In a 2008 survey of 26,000 undergraduate students by the American Psychological Association, one-half of students said they had considered suicide at some point in their lives.
By contrast, roughly 15.3 percent of all Americans reported having such thoughts, according to a World Health Organization survey from the same year.
The difference in numbers indicates suicidal thoughts are becoming more common, at least among college-age Americans.
For almost every young person who hides the warning signs, there’s a teenager who struggled with depression for years before taking his own life.For Bob and Deborah Langfelder, that boy was their son.
Daniel Langfelder went on anti-depressants at age 14 or 15. The bubbly, blue-eyed boy still had a normal adolescence. Popular in high school, he was voted the kid with the best eyes.

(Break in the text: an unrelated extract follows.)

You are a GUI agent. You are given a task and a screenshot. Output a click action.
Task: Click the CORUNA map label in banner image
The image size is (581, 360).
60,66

‘He was just such a good soul,’ his father said.
But by age 19 he felt like something was irretrievably wrong with his brain. As he transitioned from one medication to another with the help of a campus psychiatrist, trying to find equilibrium for his body, he despaired and became erratic ? ‘from one poison to the next poison,’ Bob Langfelder said.
Daniel Langfelder’s last journal entry was about the difficulty of getting off his medication.
‘The last time (we talked), I said, ‘Dan, you have to slow down,” said Bob Langfelder from his Venice, Fla., home. ‘He just wanted to get off it so bad that he just went too fast. I think he was having psychotic episodes where he was seeing things on the wall.’
The following day, Feb. 2, 2010, Daniel Langfelder killed himself in his dorm room, according to a medical examiner’s report.
The loss of Daniel Langfelder, then a freshman at FGCU, was keenly felt. At his memorial service, 200 people showed up.
‘He was only there for a semester-and-a-half, and people were talking about him like they were best friends forever,’ Bob Langfelder said. ‘He was planning on becoming, believe it or not, a therapist to help people with depression.’